Even with smoke and ash in the air, the scent of night blooming Jasmine, eucalyptus, wild roses and rosemary lingers everywhere.

At the top of Auburn Avenue less than 100 yards from a smouldering hot spot, I met a man named Richter who said he’s lived in Sierra Madre all his life and in that neighborhood since 1970. He said he didn’t fear the fire.

” I wouldn’t live up here if I didn’t like it,” he said. “If you live down by the freeways, you can’t hear yourself talk,” he said. “But up here, it’s as quiet a church mouse — just like heaven.”

City officials have their own take on life in Sierra Madre.

“This is one of the last small towns in America,” Kurt Zimmerman, Sierra Madre’s mayor told a media hoard gathered in Sierra Vista Park, just down the road a piece from the Richter place.

“There’s no traffic lights,” he said, stifling a tear in his eye and a catch in his throat. “This is a place where neighbor knows neighbor.”

Although fire and police officials said they have not determined a cause for the blaze, Zimmerman pointed to a likely human origin.

“Someone, at approximately 3 p.m. Saturday started a fire in the hillside over our city,” Zimmerman told the cameras, microphones and pencils. “This is a crisis situation.”

Zimmerman went on to praise firefighters who, early Monday morning, prevented the blaze from reaching into one of Sierra Madre’s neighborhoods.

“Early this morning,” he began. “A couple of feet from our homes in the canyon, a perimeter was established when bodies and engines; steel, water and human flesh and blood stopped the fire dead in its tracks. We are making progress.”

Almost as soon as Zimmerman completed his dramatic statement, a city spokeswoman said the mayor misspoke.

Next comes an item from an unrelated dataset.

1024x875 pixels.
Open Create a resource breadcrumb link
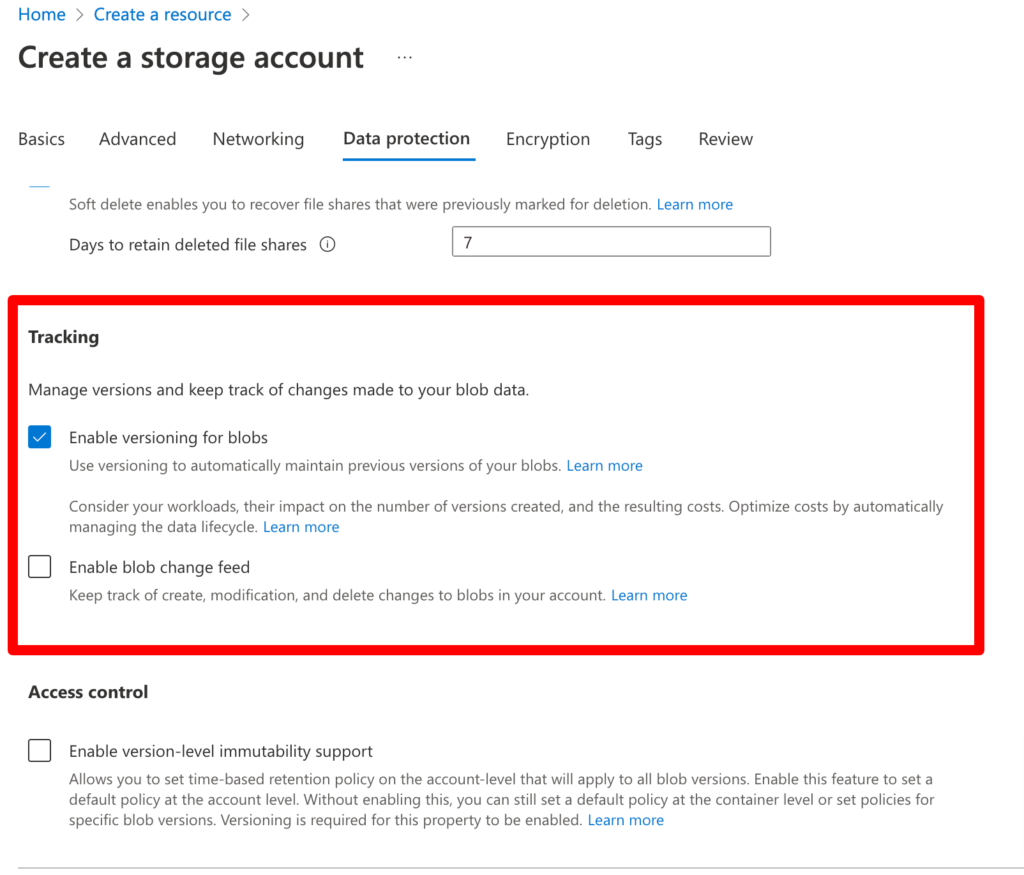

“We do not know the cause of the fire,” Elisa Weaver said.

She left it at that.

A terse meeting between police Chief Marilyn Diaz, Weaver and Zimmerman followed the mayor’s remarks.

I could hear Zimmerman say, “I didn’t say ‘intentional.’ I was told it was not a bolt of lightening.”

Nonetheless, Diaz came to the podium and reiterated the official position: The cause of the blaze remains unknown.

I wandered away from the park and the press and found myself standing alone in the middle of a graveyard. I spent time looking at old tombstones, thinking of how peaceful the place must be when fire choppers aren’t hovering above.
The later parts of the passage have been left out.